Status: early draft, adapted from the 2021–22 estimation-theory notes.

A serious evaluation system decomposes into a small number of reusable parts. Studying and improving each part separately is most of the field’s tractable work.

flowchart LR

subgraph Background
direction LR
A[Epistemic Foundations]
B[Epistemic Culture]
end

subgraph Components
direction LR
C[Prediction]
D[Calculation]
E[Ontology]
F[Evaluation]
end

subgraph Domains
direction LR
G[Impact assessment]
H[Policy]
I[Research prioritization]
J[Life & work optimization]
end

Background --> Components
Components --> Domains

The background modules (epistemic foundations, epistemic culture) are preconditions for a system rather than parts of it. The domains are where systems get applied. The components in the middle are the active machinery — and the rest of this page.

Quantifiable prediction in the Superforecasting sense: the emphasis is on calibration, scorability, and aggregation. This is the component that keeps the larger system honest. If outputs can be scored against eventual outcomes, the system has a feedback signal; if predictors can be aggregated, it has a way to combine many cheap judgments.

A prediction component without calculation is limited to what people can intuit in their heads — fine for a few hundred hand-written questions, useless at scale.

Calculation, estimation, algorithms, logic — the multi-step machinery that turns raw inputs into derived numbers. If a single estimate requires several steps (a Fermi chain, a model, a spreadsheet), those steps live here.

This is the estimation layer’s engine. A calculation component without prediction can produce elaborate numbers that nobody has any reason to believe are calibrated. The two are complementary: prediction supplies trust, calculation supplies reach.

The line between prediction and calculation is genuinely fuzzy. A platform full of purely intuitive questions is prediction without calculation; a giant spreadsheet model is calculation that can’t claim calibration. You want both, but it helps to separate them for research and for software architecture.

Ontology, taxonomy, definitions, data engineering, knowledge graphs — the structured list of things the system makes estimates about, and the data plumbing underneath. Large, well-structured sets of items are what let you predict or calculate over thousands of questions instead of dozens.

The 2021–22 notes single this out as the suspiciously absent bottleneck: almost all forecasting platforms rely on small sets of unstructured, hand-written questions, which doesn’t scale. Questions like “for each country, each month, for 20 years, what will each of 20 metrics be?” are trivial to state and very hard to structure and forecast with current tooling.

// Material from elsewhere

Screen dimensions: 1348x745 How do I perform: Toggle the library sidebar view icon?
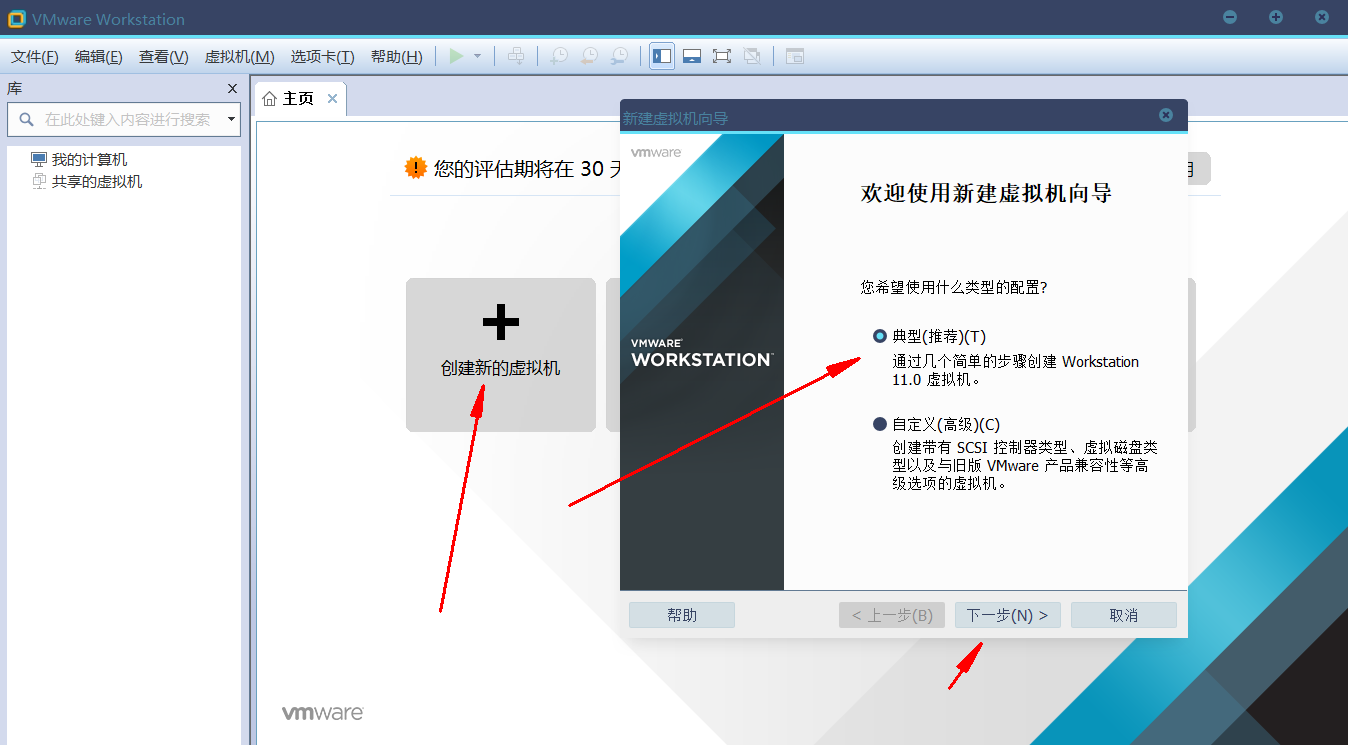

Ontology is plausibly the part where progress is most leveraged and least worked-on.

Qualitative-and-quantitative judgment on the questions that are abnormally hard — normative, long-horizon, or otherwise lacking clean ground truth. This is the component that handles everything the estimation layer can’t reduce, and it is the one most dependent on trust: an evaluation only counts if its audience believes it.

Evaluation is typically used as a target of prediction: the expensive, trusted judgment is what cheaper predictors are trained and scored against. The menu of concrete methods — expert panels, surveys, review systems, statistical and composite measures — gets its own page.

The components are not a pipeline so much as a set of interlocking parts:

  • Ontology defines the questions.
  • Calculation and prediction populate the estimation layer over those questions — calculation for reach, prediction for calibration.
  • Evaluation handles the residue that can’t be estimated, and serves as the ground truth that prediction is scored against.

The system-level techniques are mostly about wiring these together cheaply — above all, using a small amount of expensive evaluation to calibrate a large amount of cheap prediction.

As with estimation vs. evaluation, the point of naming four components is not bureaucratic. Each is a distinct research cluster with its own literature, its own tooling needs, and its own failure modes. Keeping them separate is what makes the field tractable; combining them is a comparatively thin integration layer on top.